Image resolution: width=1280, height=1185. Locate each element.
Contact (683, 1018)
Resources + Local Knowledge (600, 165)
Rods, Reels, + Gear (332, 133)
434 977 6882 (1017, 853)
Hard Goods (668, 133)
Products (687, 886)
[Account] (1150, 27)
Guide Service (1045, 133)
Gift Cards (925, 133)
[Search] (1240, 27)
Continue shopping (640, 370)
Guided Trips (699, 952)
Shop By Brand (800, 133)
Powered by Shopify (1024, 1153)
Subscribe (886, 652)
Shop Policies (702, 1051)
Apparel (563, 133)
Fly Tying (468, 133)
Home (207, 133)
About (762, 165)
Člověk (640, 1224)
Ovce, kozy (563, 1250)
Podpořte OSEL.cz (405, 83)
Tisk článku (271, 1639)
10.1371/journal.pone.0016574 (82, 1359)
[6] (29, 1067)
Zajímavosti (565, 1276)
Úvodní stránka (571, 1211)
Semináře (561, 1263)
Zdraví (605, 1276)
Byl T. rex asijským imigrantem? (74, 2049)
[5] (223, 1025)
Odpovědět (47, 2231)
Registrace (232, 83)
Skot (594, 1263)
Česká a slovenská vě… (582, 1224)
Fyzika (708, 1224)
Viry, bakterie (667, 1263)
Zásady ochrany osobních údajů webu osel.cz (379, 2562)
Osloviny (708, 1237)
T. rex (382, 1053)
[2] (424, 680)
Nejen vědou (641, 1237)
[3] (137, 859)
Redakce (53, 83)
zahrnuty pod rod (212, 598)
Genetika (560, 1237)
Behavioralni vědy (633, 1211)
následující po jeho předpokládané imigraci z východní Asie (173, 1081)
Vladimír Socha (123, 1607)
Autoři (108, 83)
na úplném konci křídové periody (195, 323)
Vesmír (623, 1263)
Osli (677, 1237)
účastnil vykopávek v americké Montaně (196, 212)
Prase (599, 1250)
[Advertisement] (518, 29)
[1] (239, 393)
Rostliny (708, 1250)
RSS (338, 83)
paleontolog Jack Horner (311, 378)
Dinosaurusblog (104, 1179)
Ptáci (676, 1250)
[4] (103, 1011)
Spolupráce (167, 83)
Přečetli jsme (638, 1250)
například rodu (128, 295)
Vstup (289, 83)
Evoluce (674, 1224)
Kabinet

.....

Only the lines from the one holding "[Account] (1150, 27)" through the end of the records should appear in the answer, each repeated exactly.

[Account] (1150, 27)
Guide Service (1045, 133)
Gift Cards (925, 133)
[Search] (1240, 27)
Continue shopping (640, 370)
Guided Trips (699, 952)
Shop By Brand (800, 133)
Powered by Shopify (1024, 1153)
Subscribe (886, 652)
Shop Policies (702, 1051)
Apparel (563, 133)
Fly Tying (468, 133)
Home (207, 133)
About (762, 165)
Člověk (640, 1224)
Ovce, kozy (563, 1250)
Podpořte OSEL.cz (405, 83)
Tisk článku (271, 1639)
10.1371/journal.pone.0016574 (82, 1359)
[6] (29, 1067)
Zajímavosti (565, 1276)
Úvodní stránka (571, 1211)
Semináře (561, 1263)
Zdraví (605, 1276)
Byl T. rex asijským imigrantem? (74, 2049)
[5] (223, 1025)
Odpovědět (47, 2231)
Registrace (232, 83)
Skot (594, 1263)
Česká a slovenská vě… (582, 1224)
Fyzika (708, 1224)
Viry, bakterie (667, 1263)
Zásady ochrany osobních údajů webu osel.cz (379, 2562)
Osloviny (708, 1237)
T. rex (382, 1053)
[2] (424, 680)
Nejen vědou (641, 1237)
[3] (137, 859)
Redakce (53, 83)
zahrnuty pod rod (212, 598)
Genetika (560, 1237)
Behavioralni vědy (633, 1211)
následující po jeho předpokládané imigraci z východní Asie (173, 1081)
Vladimír Socha (123, 1607)
Autoři (108, 83)
na úplném konci křídové periody (195, 323)
Vesmír (623, 1263)
Osli (677, 1237)
účastnil vykopávek v americké Montaně (196, 212)
Prase (599, 1250)
[Advertisement] (518, 29)
[1] (239, 393)
Rostliny (708, 1250)
RSS (338, 83)
paleontolog Jack Horner (311, 378)
Dinosaurusblog (104, 1179)
Ptáci (676, 1250)
[4] (103, 1011)
Spolupráce (167, 83)
Přečetli jsme (638, 1250)
například rodu (128, 295)
Vstup (289, 83)
Evoluce (674, 1224)
Kabinet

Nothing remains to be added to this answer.